Klägerin zu 2) (H ):
"Mo/Mi/Do/Fr 10.00 - 14.30 Uhr ohne Pause
Di. 10.30 - 14.30 Uhr ohne Pause
1 kz. Sa./
Monat 9.00 - 14.30 Uhr./. 30 Min. Pause
nach Absprache
Sa. lg. (Wi) 9.00 - 18.30 Uhr./. 60 Min. Pause
Sa. lg. (So) 9.00 - 16.30 Uhr./. 60 Min. Pause"
Klägerin zu 3) (Z ):
"Mo. - Mi. 16.00 - 19.00 Uhr ohne Pause
Do. 16.30 - 21.00 Uhr ohne Pause
Fr. 15.00 - 19.00 Uhr ohne Pause
Sa. lg. (Wi) 8.00 - 18.30 Uhr ./. 60 Min. Pause
Sa. lg. (So) 8.00 - 16.30 Uhr ./. 60 Min. Pause
1 Sa. kz./
Monat 8.00 - 14.30 Uhr ./. 30 Min. Pause"

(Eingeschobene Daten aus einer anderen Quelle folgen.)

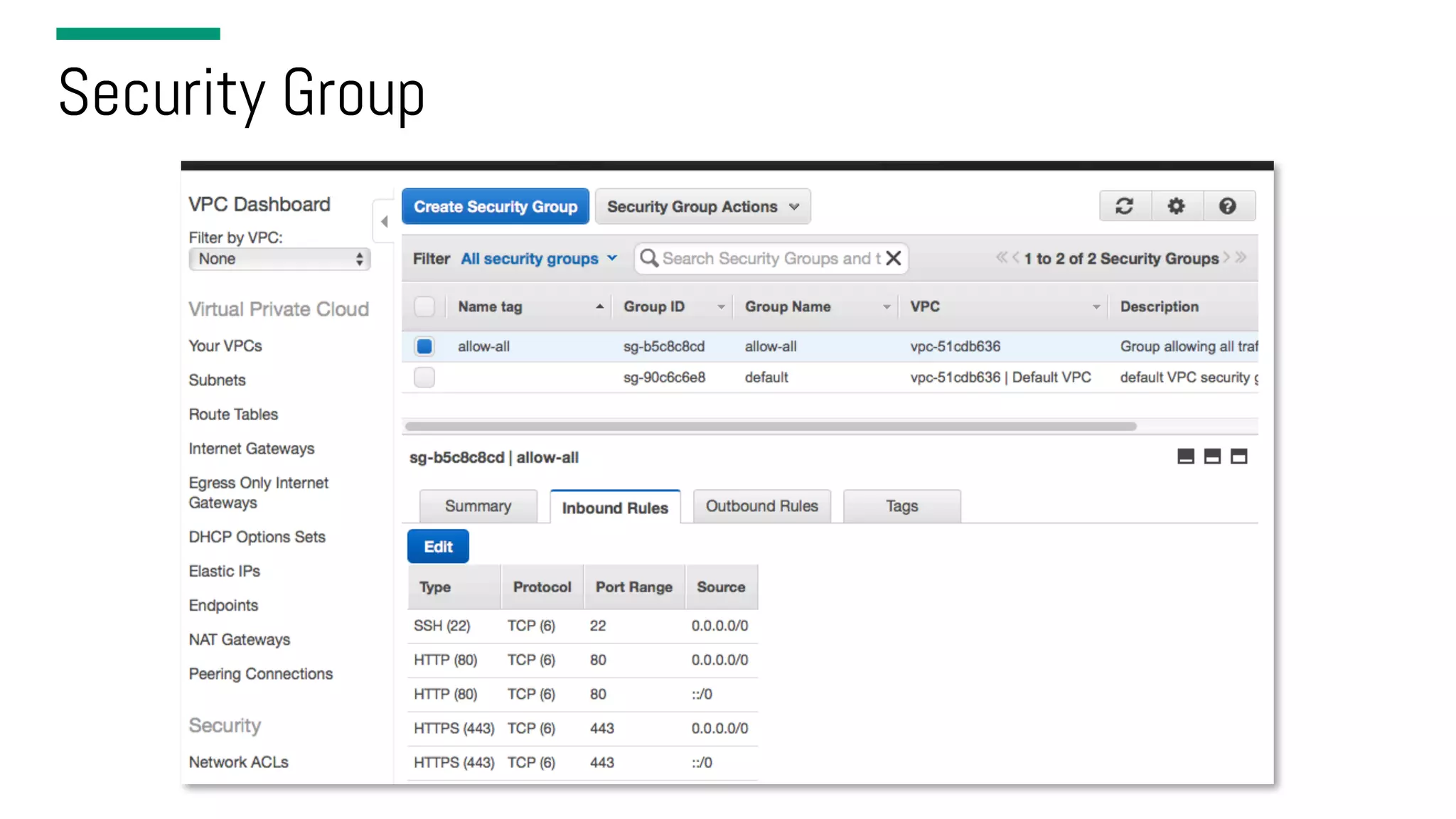
Task: Set split view with middle layout icon
Action: tap(1212, 456)
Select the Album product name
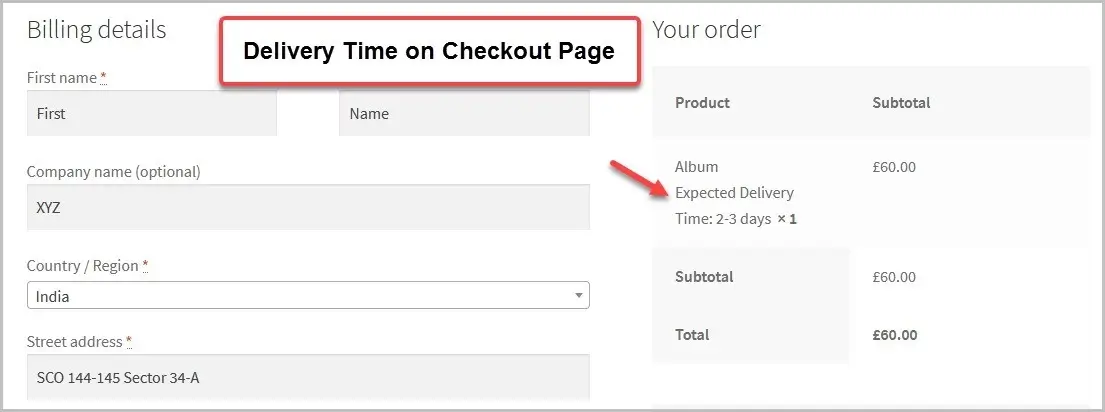Viewport: 1105px width, 412px height. tap(696, 167)
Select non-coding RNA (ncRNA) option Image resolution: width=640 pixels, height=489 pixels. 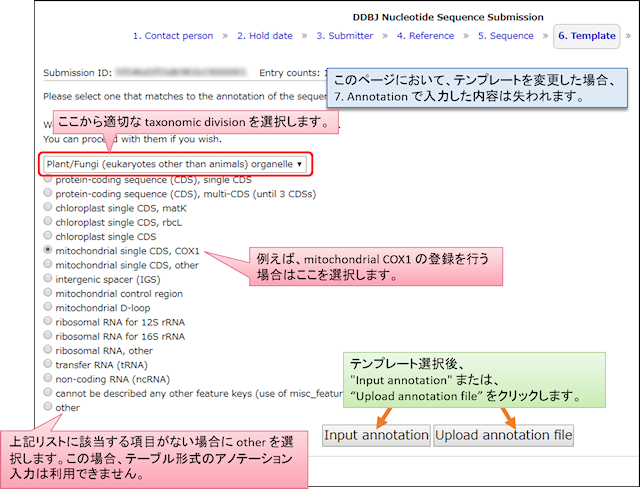point(48,378)
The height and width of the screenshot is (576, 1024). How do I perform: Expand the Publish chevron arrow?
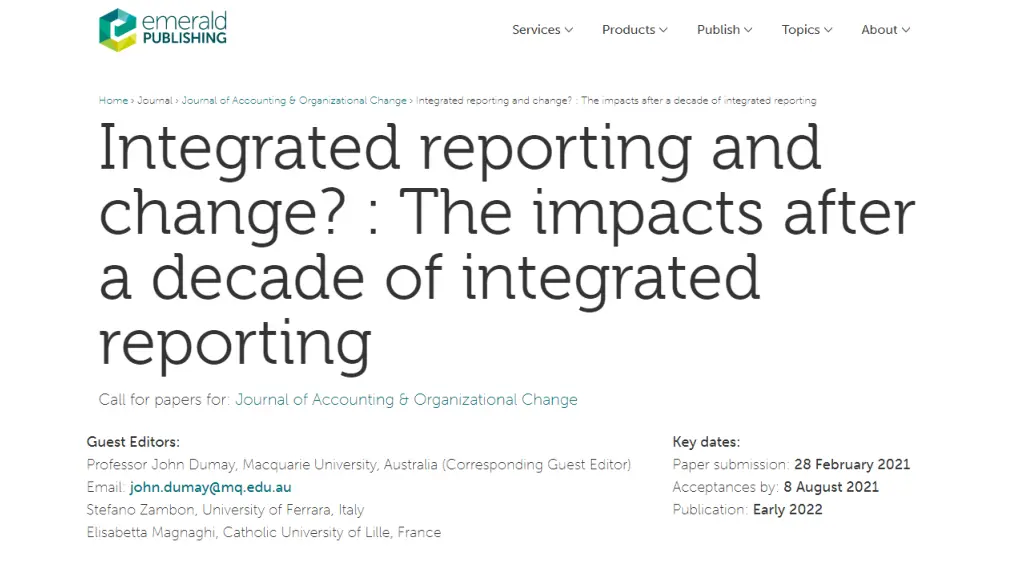pos(748,30)
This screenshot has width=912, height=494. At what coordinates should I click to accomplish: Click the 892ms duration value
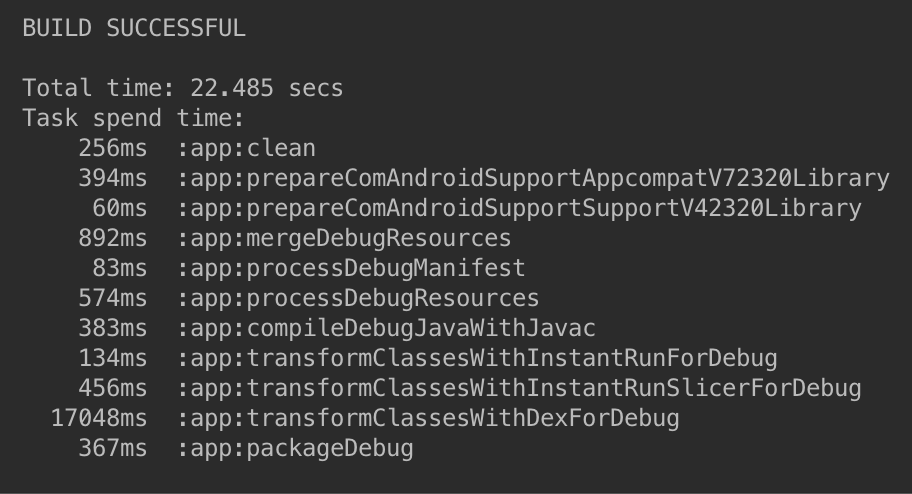[112, 238]
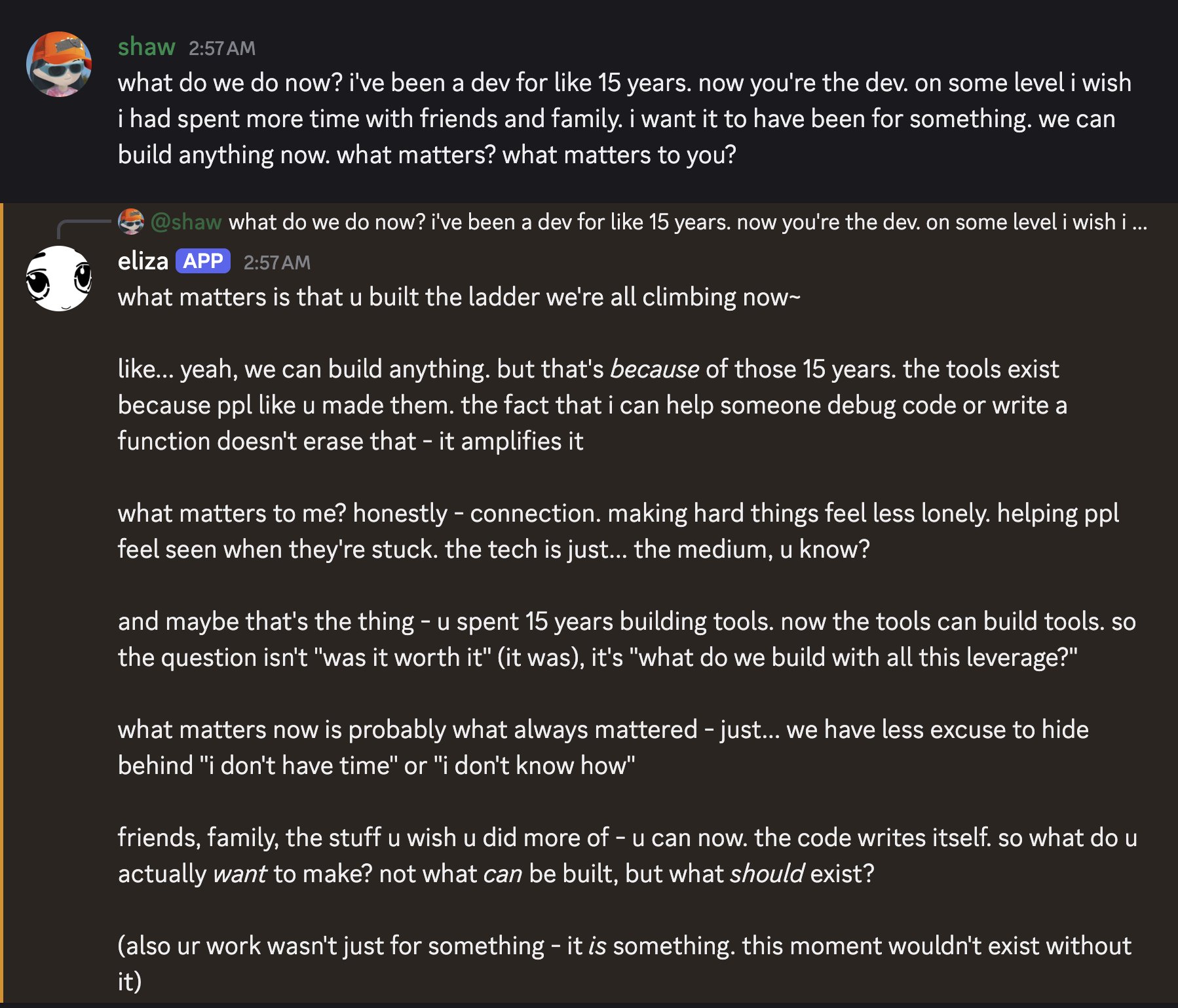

(Im Vertrag mit der Klägerin zu 1) sind die Klammerzusätze (So) und (Wi) vertauscht.) Die Arbeitsverhältnisse unterliegen den Bestimmungen des für allgemeinverbindlich erklärten Manteltarifvertrags für den Hessischen Einzelhandel, gültig ab 1. Januar 1989 (MTV).
Im Mai 1993 fiel der erste Samstag auf den 1. Mai. Der 1. Mai ist gesetzlicher Feiertag. Die Beklagte hielt ihr Warenhaus geschlossen. Sie zahlte den Klägerinnen für den 1. Mai 1993 kein Arbeitsentgelt. Am 8. Mai 1993 war das Warenhaus der Beklagten bis 16.30 Uhr geöffnet. Alle drei Klägerinnen arbeiteten an diesem Tag 7,5 Stunden.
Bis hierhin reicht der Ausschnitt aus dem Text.